Wechsel bei der Wasserwacht

Das verjüngte Vorstands-Team der Wasserwacht Feldafing mit Geehrten: (v.li): Der neue Vorsitzende Markus Schmolz, Michael Rudy (neuer Stellvertreter), Joanna Maier (fünf Jahre), Maximilian Reiser (stellvertretender Jugendleiter), Korbinian Sontheim (neuer Technischer Leiter und Ehrung für fünf Jahre), Hans-Ulrich von Plessen (Medaille in Gold), Franz Spindler (stellvertretender Technischer Leiter und Auszeichnung für zehn Jahre) sowie Jugendleiter Elöd Berekmery (20 Jahre). Foto: Jaksch

Die Wasserwacht Feldafing startet mit einem verjüngten Vorstands-Team in die diesjährige Badesaison. Turnusmäßig wären erst in zwei Jahren Neuwahlen nötig gewesen. Doch der bisherige Vorsitzende Ulrich von Plessen war aus beruflichen Gründen und dem damit verbundenen Zeitmangel zurückgetreten, was eine außerordentliche Mitgliederversammlung zur Folge hatte.

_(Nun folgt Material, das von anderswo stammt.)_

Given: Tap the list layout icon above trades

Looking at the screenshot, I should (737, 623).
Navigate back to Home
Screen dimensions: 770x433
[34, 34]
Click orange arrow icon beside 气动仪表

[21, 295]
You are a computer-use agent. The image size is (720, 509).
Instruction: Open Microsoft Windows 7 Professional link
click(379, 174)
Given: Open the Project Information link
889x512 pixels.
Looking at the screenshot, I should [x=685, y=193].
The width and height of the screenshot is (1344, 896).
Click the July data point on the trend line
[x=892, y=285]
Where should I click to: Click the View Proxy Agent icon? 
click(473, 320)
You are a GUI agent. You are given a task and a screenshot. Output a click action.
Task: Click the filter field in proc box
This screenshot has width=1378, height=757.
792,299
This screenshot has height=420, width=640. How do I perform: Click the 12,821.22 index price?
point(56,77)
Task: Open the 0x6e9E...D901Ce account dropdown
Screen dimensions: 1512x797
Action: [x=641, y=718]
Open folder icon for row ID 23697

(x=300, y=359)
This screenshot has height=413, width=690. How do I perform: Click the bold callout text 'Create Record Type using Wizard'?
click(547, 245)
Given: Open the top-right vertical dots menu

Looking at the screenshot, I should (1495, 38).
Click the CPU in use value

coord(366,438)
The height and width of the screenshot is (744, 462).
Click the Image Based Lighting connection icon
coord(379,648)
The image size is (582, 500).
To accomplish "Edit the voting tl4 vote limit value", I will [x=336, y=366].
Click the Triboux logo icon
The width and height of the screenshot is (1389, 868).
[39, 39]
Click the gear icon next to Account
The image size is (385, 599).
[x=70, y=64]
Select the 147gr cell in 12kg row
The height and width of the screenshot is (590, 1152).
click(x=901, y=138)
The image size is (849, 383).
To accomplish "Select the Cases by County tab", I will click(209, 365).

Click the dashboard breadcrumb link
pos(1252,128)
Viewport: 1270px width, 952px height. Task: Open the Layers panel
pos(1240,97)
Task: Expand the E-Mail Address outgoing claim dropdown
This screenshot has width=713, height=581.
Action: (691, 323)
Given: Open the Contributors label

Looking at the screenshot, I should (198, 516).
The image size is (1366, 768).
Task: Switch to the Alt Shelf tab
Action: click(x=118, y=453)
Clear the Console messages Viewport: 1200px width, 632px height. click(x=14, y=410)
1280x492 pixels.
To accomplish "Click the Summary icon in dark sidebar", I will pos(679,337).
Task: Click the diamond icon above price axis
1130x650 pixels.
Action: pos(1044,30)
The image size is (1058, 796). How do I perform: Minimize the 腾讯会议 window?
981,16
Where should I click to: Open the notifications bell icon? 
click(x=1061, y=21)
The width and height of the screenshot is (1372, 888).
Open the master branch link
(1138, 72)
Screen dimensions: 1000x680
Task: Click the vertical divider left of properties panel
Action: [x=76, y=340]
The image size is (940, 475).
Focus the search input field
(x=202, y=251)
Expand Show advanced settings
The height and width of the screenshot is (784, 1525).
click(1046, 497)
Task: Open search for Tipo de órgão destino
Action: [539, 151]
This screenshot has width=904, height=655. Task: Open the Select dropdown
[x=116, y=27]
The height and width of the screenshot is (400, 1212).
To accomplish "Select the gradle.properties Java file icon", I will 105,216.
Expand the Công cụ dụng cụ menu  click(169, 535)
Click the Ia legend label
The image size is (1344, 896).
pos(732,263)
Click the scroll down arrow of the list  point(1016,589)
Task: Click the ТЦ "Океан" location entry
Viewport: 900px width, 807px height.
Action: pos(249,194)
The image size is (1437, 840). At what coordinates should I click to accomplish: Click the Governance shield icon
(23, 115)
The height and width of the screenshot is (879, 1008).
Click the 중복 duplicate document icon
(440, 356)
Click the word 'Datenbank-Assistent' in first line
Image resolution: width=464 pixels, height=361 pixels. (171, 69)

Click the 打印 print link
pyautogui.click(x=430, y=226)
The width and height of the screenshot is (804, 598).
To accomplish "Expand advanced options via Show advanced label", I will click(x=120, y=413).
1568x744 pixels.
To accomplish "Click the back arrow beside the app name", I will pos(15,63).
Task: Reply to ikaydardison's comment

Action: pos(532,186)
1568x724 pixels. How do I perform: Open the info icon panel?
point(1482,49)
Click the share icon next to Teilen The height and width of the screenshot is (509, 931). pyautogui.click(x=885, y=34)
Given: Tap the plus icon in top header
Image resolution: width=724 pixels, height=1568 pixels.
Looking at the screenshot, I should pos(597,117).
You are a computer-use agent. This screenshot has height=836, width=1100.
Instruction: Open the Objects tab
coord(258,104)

Als sein Nachfolger wurde der bisherige Technische Leiter, Markus Schmolz, zum Vorsitzenden gewählt.

Gleichzeitig nutzte die Wasserwacht die außerordentliche Neuwahl, um insgesamt das Vorstands-Team zu verjüngen. Mit Ausnahme von Jugendleiter Elöd Berekmery und Kassenwartin Sandra Schmolz wurden alle Ämter neu besetzt. Als neuer Stellvertreter fungiert nun Michael Rudy, neuer Technischer Leiter ist Korbinian Sontheim. Insgesamt konnte die Wasserwacht Feldafing auf ein erfolgreiches Jahr 2010 zurückblicken. So wurde die lang ersehnte neue Rettungsstation im Mai endlich eingeweiht (wir berichteten). Für den Bau leisteten die Mitglieder insgesamt 1.493 Stunden. Außerdem gab es 2010 keine Totenbergung zu verzeichnen, was laut dem Vorsitzenden Markus Schmolz ein Beweis für die gute Arbeit der Wasserwacht ist. Insgesamt beinhalteten die Einsatzzahlen einen hohen Anteil an Erste Hilfe-Leistungen (34 mal). Zudem gab es zwei Helfer vor Ort Einsätze - vier Sachbergungen sowie neun Einsätze, bei welchen der Rettungsdienst alarmiert wurde, vier Einsätze mit Booten und fünf SEG Einsätze. 57 mal rückte die Wasserwacht im vergangenen Jahr mit dem Wasserrettungsboot aus - acht mal mit Rettungstauchern. Zudem leisteten die insgesamt 36 Aktiven und fünf Jugendliche (59 Fördermitglieder) 3.504 Stunden Wach- und Sanitätsdienst - waren 18 Stunden als Helfer vor Ort - kümmerten sich 102 Stunden um Natur- und Umweltschutz, investierten 495 Stunden für Mittelbeschaffung sowie 867 Stunden für die Aus- und Fortbildung. Für das laufende Jahr haben sich die Wasserwacht-Mitglieder vorgenommen, das finanzielle Minus durch den Bau der neuen Rettungsstation, wieder aus zu gleichen.